Living in the imperfection.

Friday, December 5, 2014

We Are Moms Hear Us Roar

Wow, it's been a while. I have been really busy with writing corporate blogs and magazine articles so I am using that as my excuse. I suppose I could update this blog every now and then but, honestly, all of my efforts are geared towards promoting corporate clients. It isn't that I don't have a lot on my mind. It isn't that my life isn't full to the brink of overflowing. I just don't have time. I've started writing in a journal. Not everyday lest you think I am on top of things. But there is something comforting about the written, not typed, word. Writing things down with a pen on paper is superbly cathartic. 

I know I just posted a blog. But you should know that picture was taken months ago and I just now clicked post.

I have finished all of my work duties for the week so I decided to take an adventure over here and write something that doesn't require accuracy or forethought. You see, this blog is my refuge. I highly doubt many folks actually read this and that is okay by me. I swear.
Maddox...sigh

Patton...Baby Blue Jay

When did I become a mom? When did I become responsible for two of the most delightful people on the earth? When did my heart become so full? I often ponder this thought throughout the day. It is almost inconceivable to me that I am now responsible for the lives of two little ones. Sometimes it hurts so much that I don't know what to do. 

Children are gifts. They are miracles from above.

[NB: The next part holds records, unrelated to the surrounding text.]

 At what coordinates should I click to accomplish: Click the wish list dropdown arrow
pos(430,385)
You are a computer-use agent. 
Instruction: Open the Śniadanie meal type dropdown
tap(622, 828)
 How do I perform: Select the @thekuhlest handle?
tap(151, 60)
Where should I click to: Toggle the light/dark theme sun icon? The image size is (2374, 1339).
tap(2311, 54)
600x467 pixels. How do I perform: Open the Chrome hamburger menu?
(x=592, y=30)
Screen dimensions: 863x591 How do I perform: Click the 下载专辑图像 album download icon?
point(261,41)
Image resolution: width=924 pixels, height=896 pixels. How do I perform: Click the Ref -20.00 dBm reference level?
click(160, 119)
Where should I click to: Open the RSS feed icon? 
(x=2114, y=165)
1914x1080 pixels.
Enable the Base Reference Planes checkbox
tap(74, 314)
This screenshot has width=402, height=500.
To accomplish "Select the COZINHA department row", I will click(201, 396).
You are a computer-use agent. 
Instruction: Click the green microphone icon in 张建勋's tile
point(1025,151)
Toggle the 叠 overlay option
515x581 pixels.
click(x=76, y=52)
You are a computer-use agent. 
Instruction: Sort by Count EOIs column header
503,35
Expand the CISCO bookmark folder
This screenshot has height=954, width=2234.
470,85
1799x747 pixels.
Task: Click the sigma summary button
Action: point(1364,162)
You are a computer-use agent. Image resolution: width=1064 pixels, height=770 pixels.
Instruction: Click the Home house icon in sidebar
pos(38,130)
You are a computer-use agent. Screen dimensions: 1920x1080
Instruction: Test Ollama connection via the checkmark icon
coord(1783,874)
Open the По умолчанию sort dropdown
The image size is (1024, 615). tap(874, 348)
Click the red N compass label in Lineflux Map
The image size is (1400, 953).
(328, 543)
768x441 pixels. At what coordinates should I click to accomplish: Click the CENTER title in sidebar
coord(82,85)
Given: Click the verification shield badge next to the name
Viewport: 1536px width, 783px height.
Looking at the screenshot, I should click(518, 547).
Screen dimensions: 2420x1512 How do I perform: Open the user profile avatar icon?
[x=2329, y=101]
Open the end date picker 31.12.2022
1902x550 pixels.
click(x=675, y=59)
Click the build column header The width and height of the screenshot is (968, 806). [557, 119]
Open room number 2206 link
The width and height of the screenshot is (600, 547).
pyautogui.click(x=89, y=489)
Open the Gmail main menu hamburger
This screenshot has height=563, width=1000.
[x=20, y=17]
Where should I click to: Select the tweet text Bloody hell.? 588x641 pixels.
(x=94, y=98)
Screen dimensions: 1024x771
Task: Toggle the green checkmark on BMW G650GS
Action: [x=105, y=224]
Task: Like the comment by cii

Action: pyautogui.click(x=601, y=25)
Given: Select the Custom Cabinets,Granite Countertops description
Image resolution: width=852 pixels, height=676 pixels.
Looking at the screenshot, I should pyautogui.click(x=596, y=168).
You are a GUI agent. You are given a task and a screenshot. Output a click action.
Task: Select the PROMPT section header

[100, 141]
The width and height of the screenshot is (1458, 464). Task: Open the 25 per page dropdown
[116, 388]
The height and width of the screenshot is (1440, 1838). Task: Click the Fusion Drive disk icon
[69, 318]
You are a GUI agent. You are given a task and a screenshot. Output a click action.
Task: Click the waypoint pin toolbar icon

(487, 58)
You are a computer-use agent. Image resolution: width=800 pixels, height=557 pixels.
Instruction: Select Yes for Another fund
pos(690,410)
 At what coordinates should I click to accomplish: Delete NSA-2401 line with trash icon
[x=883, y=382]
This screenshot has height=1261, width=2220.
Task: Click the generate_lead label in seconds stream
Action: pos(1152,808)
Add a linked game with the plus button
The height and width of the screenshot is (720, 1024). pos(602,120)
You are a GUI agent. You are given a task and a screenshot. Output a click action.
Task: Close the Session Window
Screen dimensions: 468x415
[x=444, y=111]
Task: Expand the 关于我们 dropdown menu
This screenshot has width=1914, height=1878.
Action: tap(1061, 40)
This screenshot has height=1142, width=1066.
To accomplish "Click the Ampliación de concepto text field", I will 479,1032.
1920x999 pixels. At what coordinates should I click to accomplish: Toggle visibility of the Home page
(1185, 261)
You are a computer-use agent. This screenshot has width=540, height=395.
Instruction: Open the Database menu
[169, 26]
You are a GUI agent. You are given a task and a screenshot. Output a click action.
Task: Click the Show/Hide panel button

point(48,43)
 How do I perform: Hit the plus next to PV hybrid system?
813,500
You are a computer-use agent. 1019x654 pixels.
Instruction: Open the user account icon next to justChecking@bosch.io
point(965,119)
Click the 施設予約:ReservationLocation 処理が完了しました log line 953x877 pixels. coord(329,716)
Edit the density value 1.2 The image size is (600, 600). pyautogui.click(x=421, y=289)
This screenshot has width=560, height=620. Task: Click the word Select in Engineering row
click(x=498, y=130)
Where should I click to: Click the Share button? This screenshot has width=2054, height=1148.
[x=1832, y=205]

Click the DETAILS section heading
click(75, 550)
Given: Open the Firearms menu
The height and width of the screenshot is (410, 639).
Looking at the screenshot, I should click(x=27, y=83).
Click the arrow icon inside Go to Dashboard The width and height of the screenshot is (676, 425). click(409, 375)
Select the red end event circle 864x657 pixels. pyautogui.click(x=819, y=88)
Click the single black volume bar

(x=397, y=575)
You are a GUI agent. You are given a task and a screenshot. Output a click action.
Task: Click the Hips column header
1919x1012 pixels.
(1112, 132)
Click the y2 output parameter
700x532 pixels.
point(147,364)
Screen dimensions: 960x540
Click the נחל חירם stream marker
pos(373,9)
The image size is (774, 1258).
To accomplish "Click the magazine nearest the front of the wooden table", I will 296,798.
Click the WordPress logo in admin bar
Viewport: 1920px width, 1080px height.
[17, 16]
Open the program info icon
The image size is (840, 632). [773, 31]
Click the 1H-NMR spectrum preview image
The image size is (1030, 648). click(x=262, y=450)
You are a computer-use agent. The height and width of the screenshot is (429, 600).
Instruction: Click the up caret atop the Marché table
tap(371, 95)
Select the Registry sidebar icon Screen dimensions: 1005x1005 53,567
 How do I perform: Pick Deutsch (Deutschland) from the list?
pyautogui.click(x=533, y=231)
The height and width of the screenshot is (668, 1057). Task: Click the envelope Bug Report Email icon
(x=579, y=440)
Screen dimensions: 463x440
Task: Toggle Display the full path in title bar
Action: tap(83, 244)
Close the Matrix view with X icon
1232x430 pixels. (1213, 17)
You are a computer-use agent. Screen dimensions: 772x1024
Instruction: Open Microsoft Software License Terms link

Don't let anyone tell you otherwise.

If you stay at home. If you work outside the home. No matter. You are mom and that matters. I hate the "mommy wars." Seriously, shut it down. Stop. Quit judging. The majority of us are simply trying to do the best we can and divisiveness does nothing but set up a tug-of-war that no one will win.

So stop.

Quit judging.

We all love our children do we not? And isn't that the most important thing?

We are women. We have desires apart from our kids. That doesn't change after childbirth. I know I do and I have fought so hard to suppress them that I ended up wandering in a desert of my own design. Call me crazy but I think our kids need to be witness to our passions whatever they may be. As a mother of boys, I want them to know that strong intelligent women aren't rare. They are real. They are just around the corner. They are desirable. These women can be found in a variety of contexts from academia to retail. 

Maddox, Patton, and my love Michael are my life. I write. I dream. I run. I ponder. I even love a great lip stain and Lancome mascara. All these things and make up the facets of my life. I am mom hear me roar. So let's put the pettiness aside for just a moment and marvel in the creation of our children. Let's acknowledge that, in parenting, varying roads can lead to the same end.

Put your swords down ladies.

Relish in your roles.

Love your children.

Love yourselves.

If you don't, who will?

3 comments:

  1. I think some similar things about being a mom. Wishing I could be like those stay-at-home moms who have the luxury - and added responsibility of spending all day with their children. I know it's a double edged sword at times - wishing your child will have an ample nap so that you can get ______ (insert a myriad of many tasks) done. I relish my weekends and the days our nanny is at our house (2) so that I can just maybe telework on those days so that I can just see his face a little longer.... growing up so fast! Maybe it's because I'm a first - timer or maybe it's just because I am so in love with him that I feel I'm watching him literally grow in front of my face but I love to see him growing and changing and being challenged and I love his young small stature and watching him still being a baby. What a conflict!... luckily I don't have to choose the rate at which he grows! Luckily nature will take care of that responsibility for me and I don't have the burden! I was just speaking to my love Ben about the mommy wars. I think we are lucky in that we only have one or two folks in our lives that I have to worry about that with but I am currently choosing to limit my time with those people. It helps to diminish - but it doesn't get rid of it. Please, in the name of all things innocent and absolutely wonderful, lets make a concerted effort to STOP. If Meghan Trainor can say it about photoshop and body image, we can say it about mommahood. "C'mon now make it stop!" Love your post Lauren!... gives me a vehicle of seeing you in this new age without physically being able to see you! I send love and thanks for your thoughtful pieces willingly donated to my virtual sphere!